Un modo più economico
Automation NTH ha determinato che i costi di produzione del processo di assemblaggio erano dovuti all’ampio ingombro del sistema.
"Il sistema di assemblaggio si trova in una camera bianca, un ambiente costoso", ha spiegato Buck. "E aumentare la produzione ampliando l’ingombro produttivo avrebbe un impatto negativo sul prezzo del prodotto".
Per sviluppare un approccio più economico, Automation NTH si è rivolta a MagneMover® LITE™, un nastro trasportatore intelligente di Rockwell Automation.
Invece di funzionare a velocità e passo fissi come i nastri trasportatori convenzionali, MagneMover LITE consente il controllo indipendente dei portanti a propulsione magnetica su una guida, con un ingombro più semplice e compatto. Il sistema è progettato per gestire carichi leggeri in modo efficiente e, in quanto sistema di azionamento senza contatto, funziona bene in un ambiente di camera bianca.

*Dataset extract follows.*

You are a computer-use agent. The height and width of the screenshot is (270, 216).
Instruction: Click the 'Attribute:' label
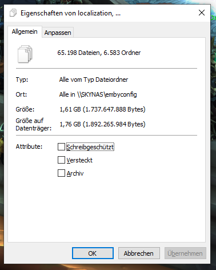[x=29, y=146]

Lavorando con il supporto tecnico di Rockwell Automation, Automation NTH ha utilizzato un software di simulazione per guidare la progettazione del sistema.
Come funziona
Un motore software proprietario di Automation NTH funge da interfaccia tra i portanti MagneMover LITE e il controllore.

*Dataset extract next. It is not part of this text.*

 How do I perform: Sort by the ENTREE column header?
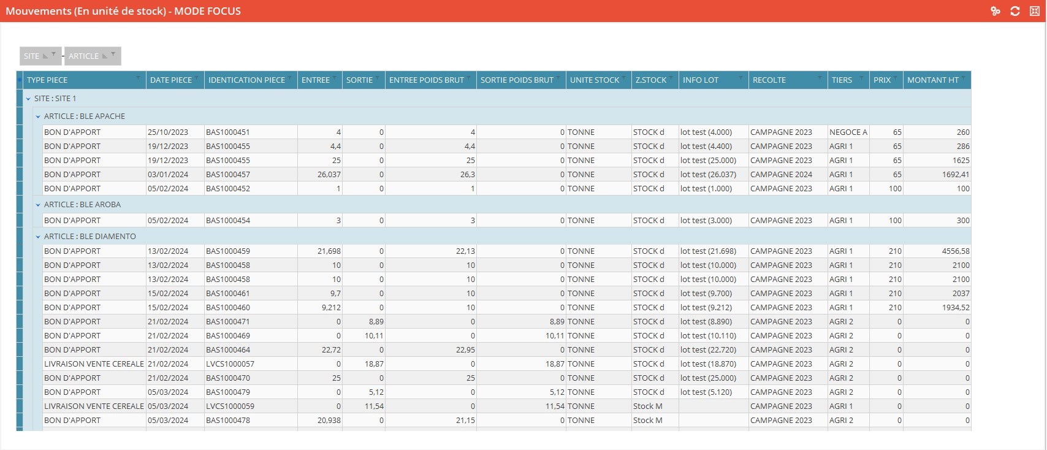pyautogui.click(x=316, y=80)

"Per impostazione predefinita, il motore software è configurato per gestire fino a 100 portanti e 100 stazioni", ha dichiarato Cocchini. "È come un modello e può essere utilizzato ogni volta che sviluppiamo un sistema".

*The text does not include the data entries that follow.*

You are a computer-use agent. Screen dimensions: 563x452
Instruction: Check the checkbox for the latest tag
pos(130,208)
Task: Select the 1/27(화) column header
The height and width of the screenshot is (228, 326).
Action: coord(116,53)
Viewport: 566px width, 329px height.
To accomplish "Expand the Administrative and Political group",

Analogamente a un robot, il sistema MagneMover LITE può essere addestrato utilizzando una modalità manuale per portare il portante nella posizione precisa tramite marcia jog.
"Basta percorrere la linea e insegnare", ha detto Cocchini.
La funzione station manager consente agli utenti di aggiungere, rimuovere o modificare le stazioni senza programmazione aggiuntiva. Considera inoltre il comportamento definito dall’utente e le condizioni attuali della macchina per determinare la migliore destinazione della stazione per il portante successivo.
"Tutto è dinamico", ha spiegato Cocchini. "Il sistema MagneMover LITE valuta la situazione in tempo reale – e poi sceglie automaticamente l’azione che ha il minor impatto sull’OEE (Overall Equipment Effectiveness)".
Mentre il dispositivo medico è assemblato al 100% da macchine, il produttore desiderava la flessibilità di utilizzare sia un processo robotizzato sia manuale per il prelievo e il caricamento degli articoli alle stazioni, a seconda dei requisiti aziendali dell’impianto.
"Abbiamo progettato un approccio ibrido – ed è qui che MagneMover ha davvero brillato", ha detto Cocchini.
Poiché accelerazioni, decelerazioni, velocità e posizioni sono programmabili, lo stesso equipaggiamento può essere modificato per supportare sia il processo manuale sia quello robotizzato di “prelievo e carico”.